The REAch2 Non-Negotiable Milestones A trust-wide system has been devised which uses non-negotiable milestones to assess and track the learning of pupils against the new national curriculum. The non-negotiable milestones are not to be used as a curriculum or checklist that directly structures planning and teaching sequences. The new assessment system using the non-negotiable milestones recognises that the new national curriculum is sufficiently challenging for pupils and that schools should avoid attempting to accelerate pupils in a narrow, linear fashion. It does not pretend that children progress in a nice, neat, straight line.
. The non-negotiable milestones are a summative expectation of what skills, knowledge and concepts the child should have by the end of the year. It is by no means the range, breadth or depth of what a child should be learning. They are not a replacement for levels. They are not a basis for planning or measuring steps in progress. It is anticipated that the majority of children will be working within age related expectations by the end of each academic year.
What judgements will be made?

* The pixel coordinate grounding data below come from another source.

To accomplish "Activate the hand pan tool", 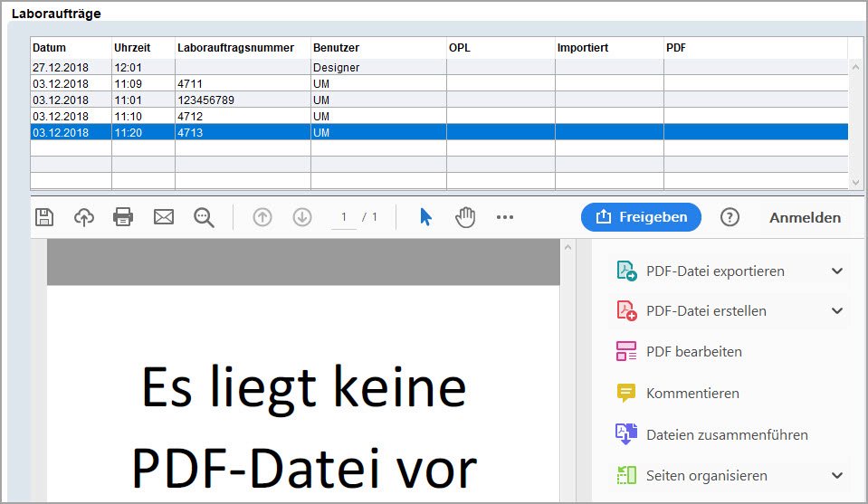I will tap(465, 217).
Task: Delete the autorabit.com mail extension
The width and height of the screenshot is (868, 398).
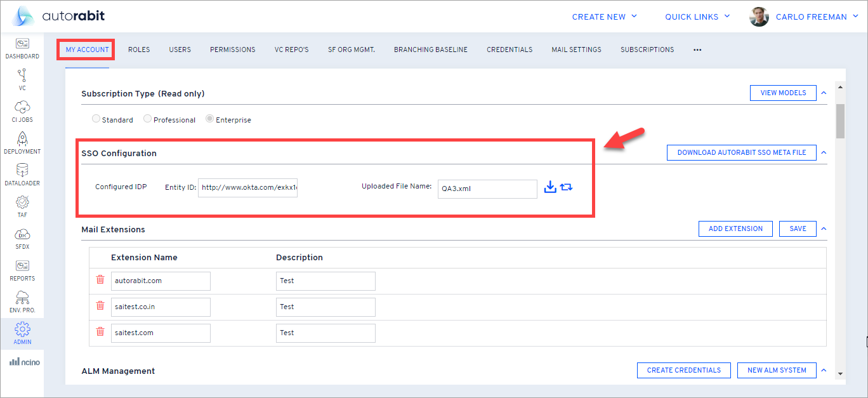Action: (x=100, y=280)
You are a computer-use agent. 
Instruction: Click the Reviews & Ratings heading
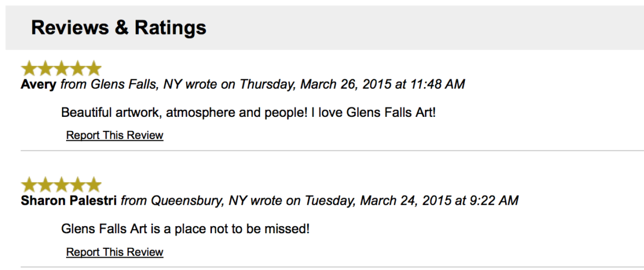tap(118, 27)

Within any year group (years 1-6) there are 4 separate categories: Working towards – Children are accessing the curriculum below the expectations of their chronological age. They do not currently have the skills, knowledge and understanding required to access, achieve or demonstrate significant engagement with the assessment criteria. Aspiring to Meet – Children are accessing the expectations of their chronological year group, however are deemed not to be On-Track to meet expectations fully by the end of the year without significant additional support. Children have demonstrated some capability of engaging with it but may need specific intervention and / or additional quality-first teaching in order to be confidently assessed as On-Track. On-Track to Meet – Children are On-Track to comprehensively attain the S,K & U of the assessment criteria by the end of the year. Met – Children demonstrate they have mastered the S,K & U of the assessment criteria required to apply them across a broad range of contexts. There is no specific category for ‘exceeding’. Children will be challenged to apply the skills for their year group in a vast array of situations to ensure depth and breadth. In some cases, children will begin to access the curriculum for the year ahead to ensure continued progression. Children can be identified as working at milestones above their chronological age but no assessment ‘category’ will be given to this. For children with specific diagnosed SEND, teachers will retain the ability to dis-apply criteria which are inappropriate to the child’s abilities and developmental needs.

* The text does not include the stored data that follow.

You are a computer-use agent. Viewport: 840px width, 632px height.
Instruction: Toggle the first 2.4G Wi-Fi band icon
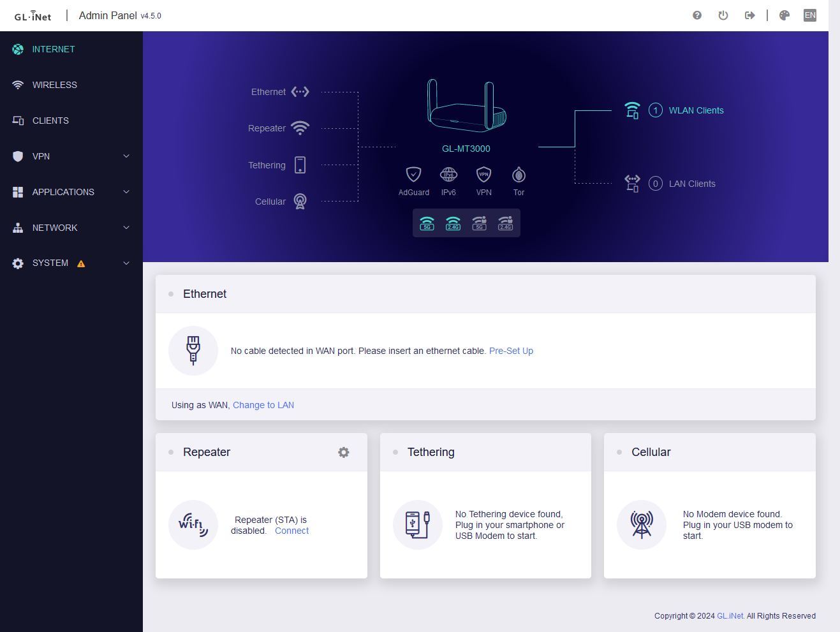[453, 223]
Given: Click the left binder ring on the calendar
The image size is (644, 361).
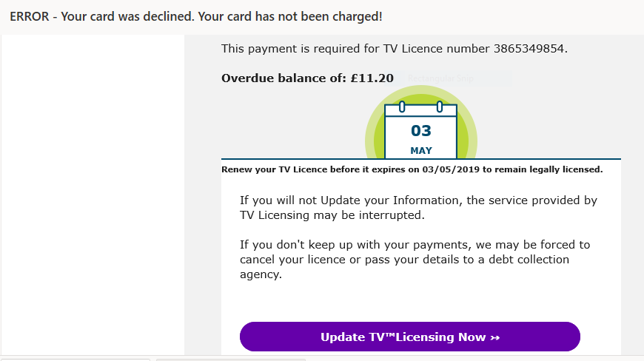Looking at the screenshot, I should pyautogui.click(x=402, y=107).
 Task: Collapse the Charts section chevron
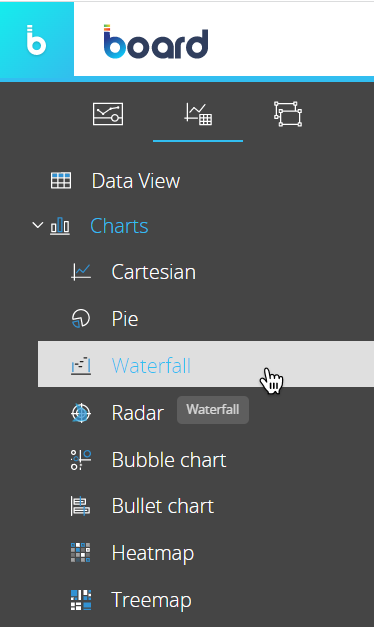[x=38, y=226]
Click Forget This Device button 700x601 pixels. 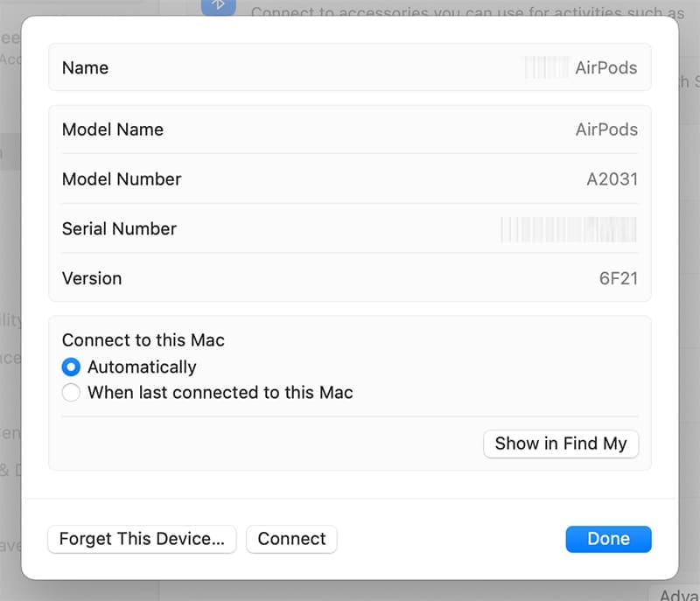(142, 539)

. Progress over time The national curriculum expects children to meet the age-related expectations by the end of each Key Stage. REAch2 deems this to be sufficiently challenging and so children that do so, or are assessed as on track to do so within a Key Stage, are judged to be making GOOD progress. Children that are significantly catching up to age expected levels will also be judged to be making ‘Good’ progress within a year.
Reporting to parents Reporting will be similar to the past with parent meetings and reports. The key difference will be that we will share assessment information that is linked to age expected levels rather than the ‘old’ national curriculum levels and sub-levels. This will give greater clarity to where you child is working in relation to what is expected.
What next? ‘What’s next’ and ‘Key skills’ documents will be available on the website First reports and first parents’ meetings of the year to be held in November Express events give a regular opportunity to see children’s workbooks Please ask if you have any questions!